書評

2023年12月号掲載

ミケランジェロの知られざる「焰」

コスタンティーノ・ドラッツィオ『ミケランジェロの焰』(新潮クレスト・ブックス)

一色さゆり

対象書籍名:『ミケランジェロの焰』(新潮クレスト・ブックス)
対象著者:コスタンティーノ・ドラッツィオ/上野真弓訳
対象書籍ISBN:978-4-10-590191-2

 ミケランジェロを表現するにふさわしい言葉は「炎」ではなく「焰」だということを、私は知らなかった。
 これまでミケランジェロといえば、映画『華麗なる激情』で再現されていたような、情熱的でちょっと偏屈な巨匠というイメージがあった。生みだされた数多の傑作はただただすごい。しかし本書は、従来のヒーロー像をなぞってくれる一方で、ミケランジェロの知られざる「焰」について教えてくれる。
 筆者のドラッツィオ氏は、1974年生まれのイタリア人美術批評家でありキュレーターでもある。じつは私一色は、以前から同氏の『レオナルド・ダ・ヴィンチの秘密』を愛読していた。ダ・ヴィンチにまつわる本は古今東西多くあるが、この『レオナルド・ダ・ヴィンチの秘密』はひと味もふた味も違う唯一無二の名著だからだ。複雑で謎多き「万能の天才」の生涯が、分かりやすく流麗な文体で活写され、専門的知識を得られると同時にストーリーテリングが抜群にうまい。だから、この書評で白羽の矢が立ったときは嬉しさで小躍りしたほど。同氏の新刊をいち早く読めたことや翻訳者の上野真弓氏に感謝しつつ、ドラッツィオ氏の本の魅力を伝えたいと強く感じている。
 本書は、晩年のミケランジェロが甥のレオナルドに己の生涯を伝える一人称形式になっている。

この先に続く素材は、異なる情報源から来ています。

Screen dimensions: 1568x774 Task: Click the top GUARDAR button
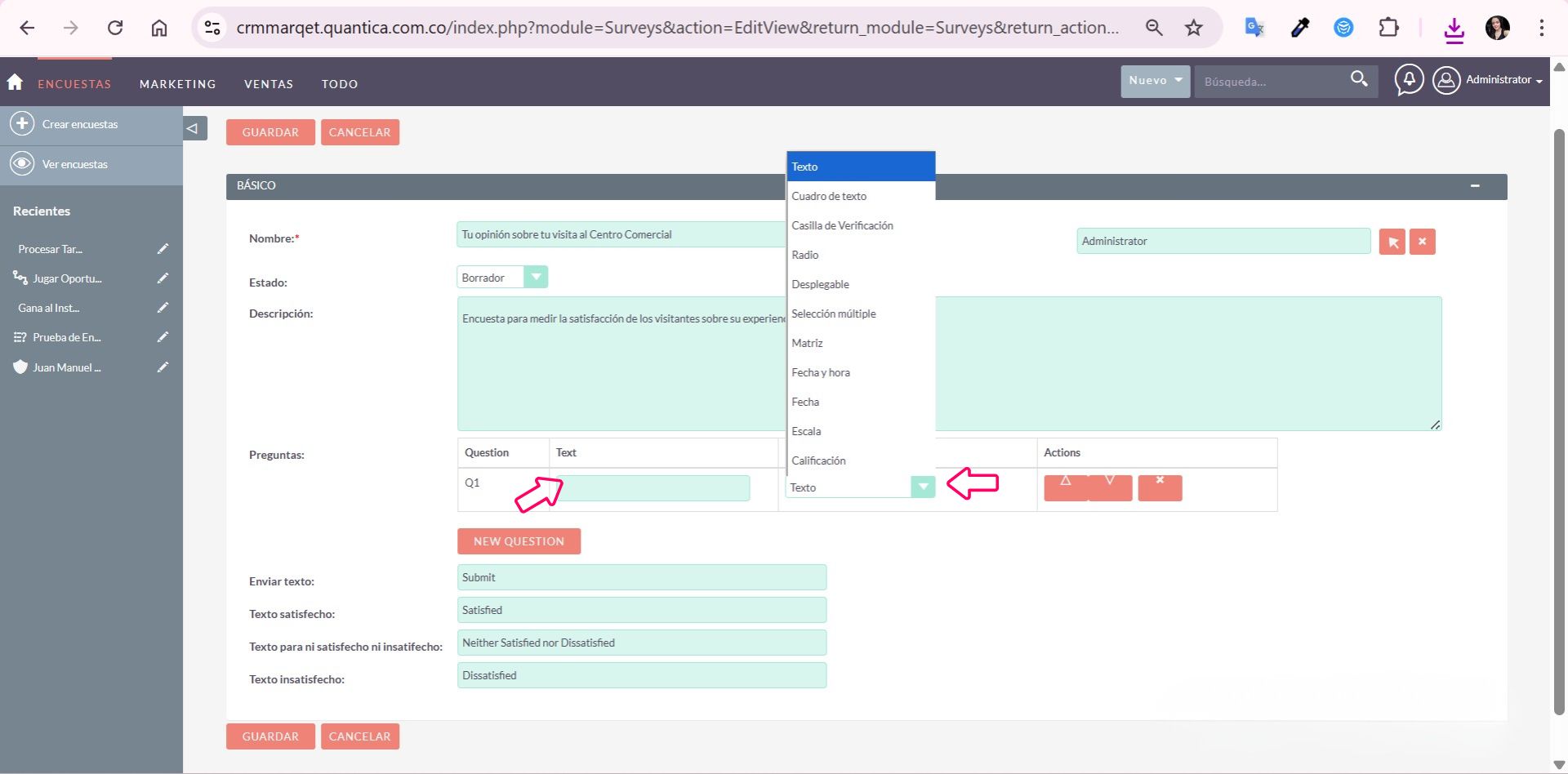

大理石の粉塵のなかで生まれ育った幼少期からはじまり、工房での修業時代では彼の父に対する複雑な感情の他、才能を妬んだ兄弟弟子から殴りかかられ鼻を潰されるエピソードなどが語られる。若くに庇護を受けたメディチ家での華麗なる宮廷生活も、宴で供される料理に至るまで鮮明に描写される。
 しかし、まもなくメディチ家が混迷に陥り、彼は不安定な立場に置かれる。今とはまったく異なる時代ながら、必死に活路を見出そうとする彼の姿は共感さえ抱く。その頃、彼は人体の優れた表現を追求するあまり、解剖学への興味を募らせてもいた。腐敗臭のなか、皮膚を剥いで内臓を取りだすシーンは、蝋燭の「焰」とともに描写され、宗教的な道徳心と葛藤するミケランジェロの煩悶や緊張感がよく伝わる。
 本書は、当時彫刻家がどのように注文を受け、素材を求め、そして制作や設置をし、権力者と対峙したかという歴史の細部を追体験させてくれる。しかも、それは筆者の好き勝手な憶測ではなく、ドラッツィオ氏ならではの深い造詣に裏打ちされた想像の産物なので、読者は安心してページをめくることができる。そして「ああ、これがあの名作になるのだな」と臨場感にたっぷり浸ることで、ミステリー的な読み方さえ楽しめる。
 ミケランジェロはやがてローマに移り、枢機卿とのバトルをくり広げる。彼のあまりに自信家で頑固者な素顔には、つい笑みがこぼれる。戦いといえば、宿敵ダ・ヴィンチとの交流も本書の見せ場の一つだろう。《ダヴィデ像》を完成後、ダ・ヴィンチから嫌味をチクリと言われたり、《アンギアーリの戦い》で真っ向から対決させられたりと、彼はなにかとダ・ヴィンチに苛立つ。それでも、天才同士にしか理解しあえない世界も描かれ、二人のひそかな友情に私の胸は熱くなった。
 人生の段階を経るにつれ、作品に捧げられる彼の言葉も詩的に変化する。たとえば、二十五歳前で出世作《ピエタ》を制作したとき、ミケランジェロは「石にもう一つの命を与えようと努めたんだ」とふり返る。《瀕死の奴隷》の構想過程では「彫像はすでに石塊の中にある」「それは、叡智の教えに従うことでしかできないのだ」「わしはただそれを表に出してあげるだけでよかった」と語る。四年にわたるシスティーナ礼拝堂の画業では、「絶え間ないイメージの洪水の中に完全に浸り、考えられないようなスピードでそれらを描いていった。しまいには、完全に空っぽになっていた」。
 やがて彼は権力に翻弄されながら、老いて孤独を深める。自らは質素なあばら家での生活をつづけるが、家族からは金を無心され、彫刻刀を握る力も衰える。「人間の身体の奇跡のような美しさをありとあらゆる形で見せたいのだ」と意気込んでいたはずの情熱家も、「今の時代、彫刻に何の意味があるのだろう? どんなメッセージを託せばいいのだろう?」と迷いはじめる。そうして最後に《ロンダニーニのピエタ》を生みだす場面は、読者の胸を打つだろう。
 ミケランジェロからの長い長い手紙を受けとった甥のレオナルドは、なにを思うのか? ぜひ本書を手にとって確かめてほしい。彼の人生は「炎」ではなく「焰」だった。希望の炎ではなく、苦悶のなかで暗い情念を掻き立てる焔であった。けれど、それは冷たく苦しいだけではなく、残された者のみならず五百年近くあとの私たちの心をも温かく照らしだしてくれる光に違いない。